§ Exercise directions
Nothing outside the range is wanted. Repeat exactly the lines below from the one with "Viewport: 1111px width, 609px height." through the one with "Add a new Z-Wave node".

§ Extracted information
----
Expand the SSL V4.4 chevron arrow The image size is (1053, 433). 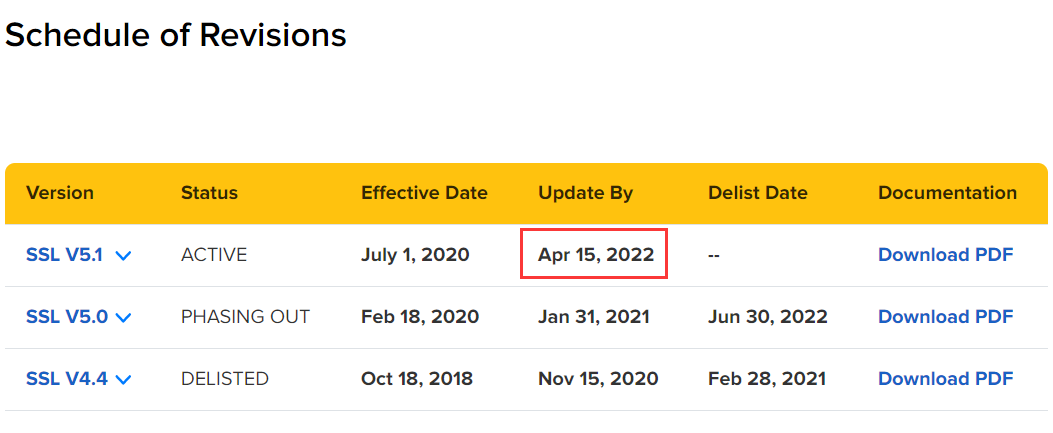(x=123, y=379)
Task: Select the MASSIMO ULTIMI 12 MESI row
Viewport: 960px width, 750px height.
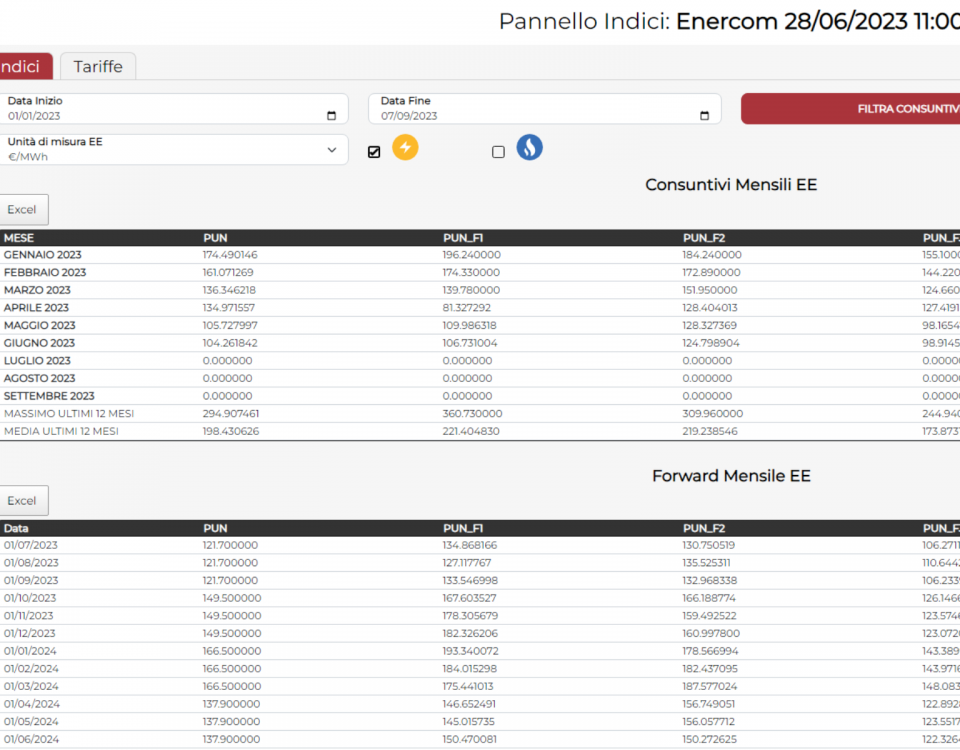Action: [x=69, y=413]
----
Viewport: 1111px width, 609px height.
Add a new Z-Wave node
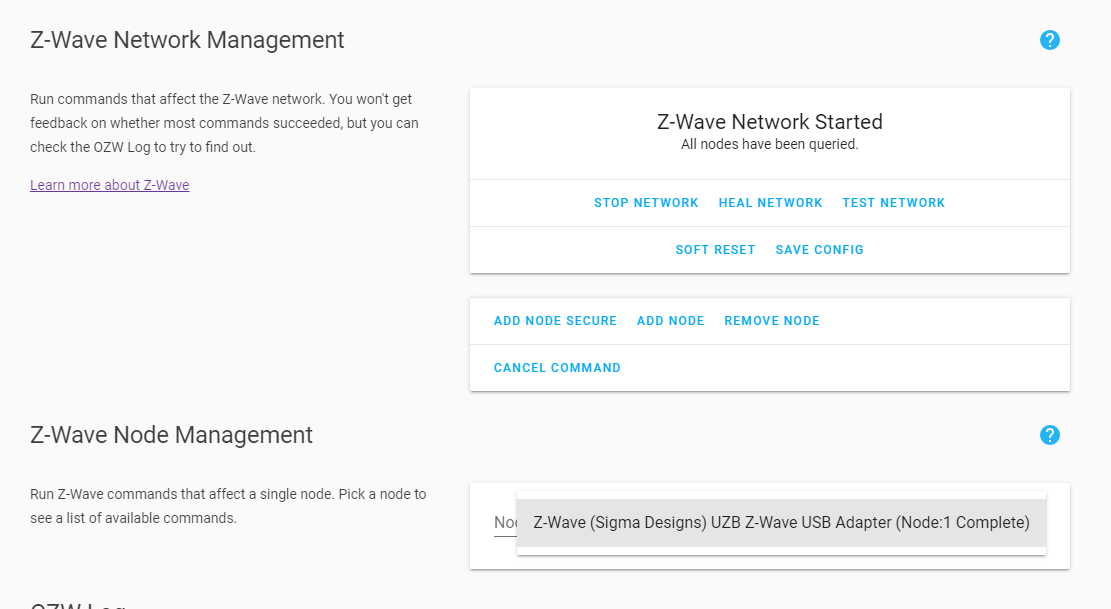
----
§ Answer space
Viewport: 1111px width, 609px height.
Add a new Z-Wave node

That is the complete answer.